Unlike people, rodents have an incredibly sensitive olfactory system. Smells that are undetectable to us can have profound effects on rodent behavior[1]. The proper cleaning of behavioral equipment is a critical step to minimize the impact of these residual odorant molecules on test results[2].

Rodents leave behind a variety of odorant cues in their environment. During behavioral testing, the excretion of pheromone-containing urine and feces is a common event. These substances are released due to the relatively stressful testing environment, which includes stressors such as bright light, a novel environment, and human handling. Rodents can also secrete pheromones from their whisker region and in fluids from their foot pads[3, 4].  Odorant molecules in this fluid can be detected by other rodents, who can use the scent to track the animal’s spatial trajectory[5].

[Dataset excerpts]

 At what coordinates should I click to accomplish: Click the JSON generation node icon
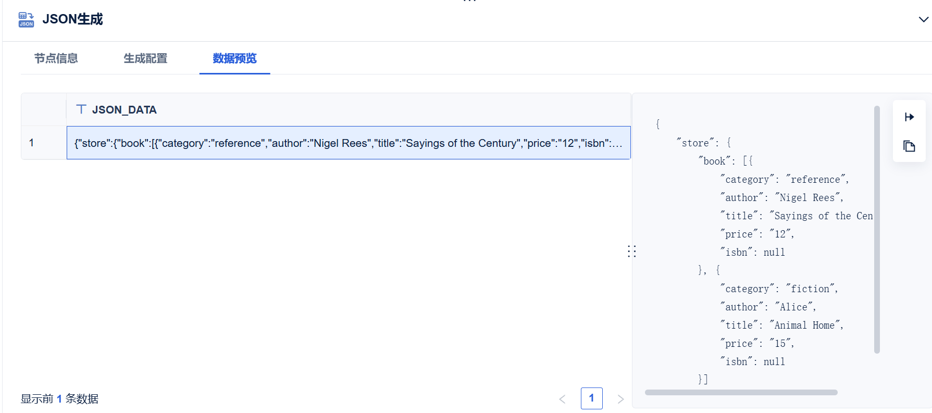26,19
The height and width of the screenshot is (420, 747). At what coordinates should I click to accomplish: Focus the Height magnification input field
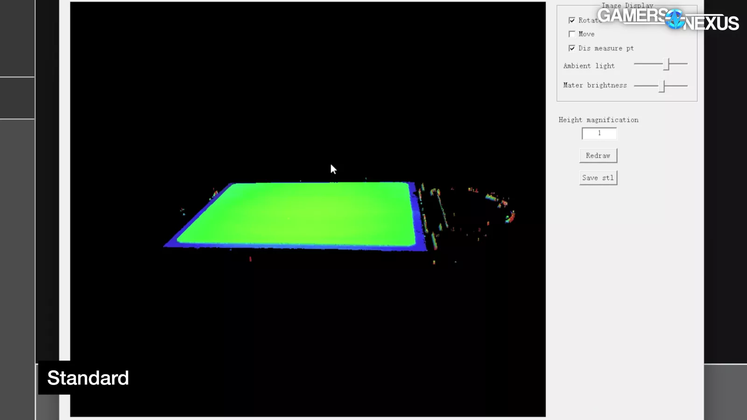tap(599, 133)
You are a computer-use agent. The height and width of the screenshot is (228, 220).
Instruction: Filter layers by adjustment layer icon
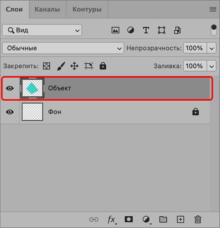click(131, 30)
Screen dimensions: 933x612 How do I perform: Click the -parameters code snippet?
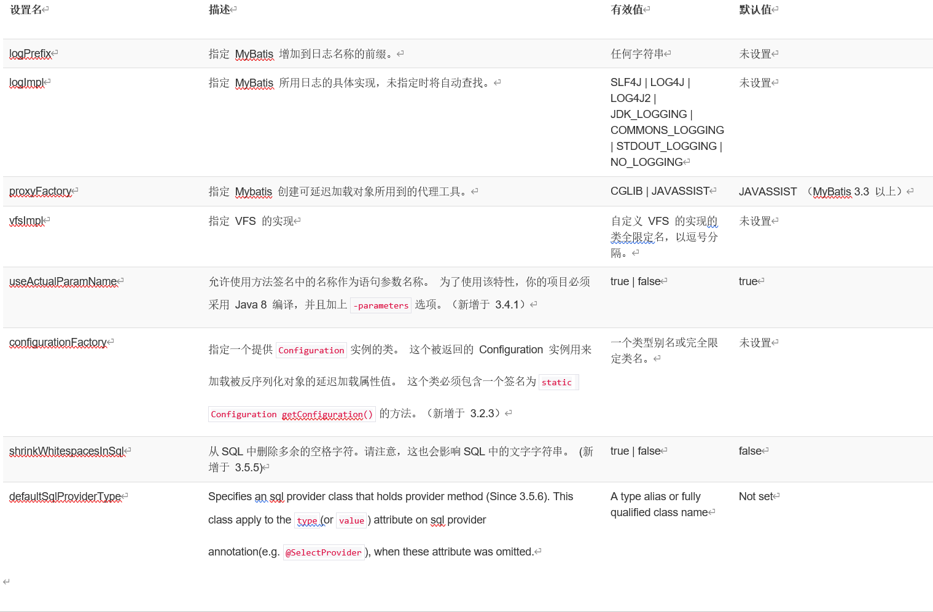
--
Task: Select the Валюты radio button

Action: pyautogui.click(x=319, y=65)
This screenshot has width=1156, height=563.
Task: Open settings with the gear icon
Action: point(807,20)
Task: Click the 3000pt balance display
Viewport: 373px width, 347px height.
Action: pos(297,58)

### Exercises to complete
a) Retype the passage on rodent olfaction from "Unlike people, rodents" to "on test results[2].".
b) State whether each statement agrees with the passage on rodent olfaction, answering yes or no and quoting the words that decide it: (i) Rodents can secrete pheromones from their whisker region. (ii) Bright light is named as a stressor in the testing environment. (iii) People have a more sensitive olfactory system than rodents.
These data have no connection to the passage on rodent olfaction.

### Task solutions
a)
Unlike people, rodents have an incredibly sensitive olfactory system. Smells that are undetectable to us can have profound effects on rodent behavior[1]. The proper cleaning of behavioral equipment is a critical step to minimize the impact of these residual odorant molecules on test results[2].

b)
(i) Yes: "Rodents can also secrete pheromones from their whisker region"
(ii) Yes: "stressors such as bright light, a novel environment, and human handling"
(iii) No: "Unlike people, rodents have an incredibly sensitive olfactory system."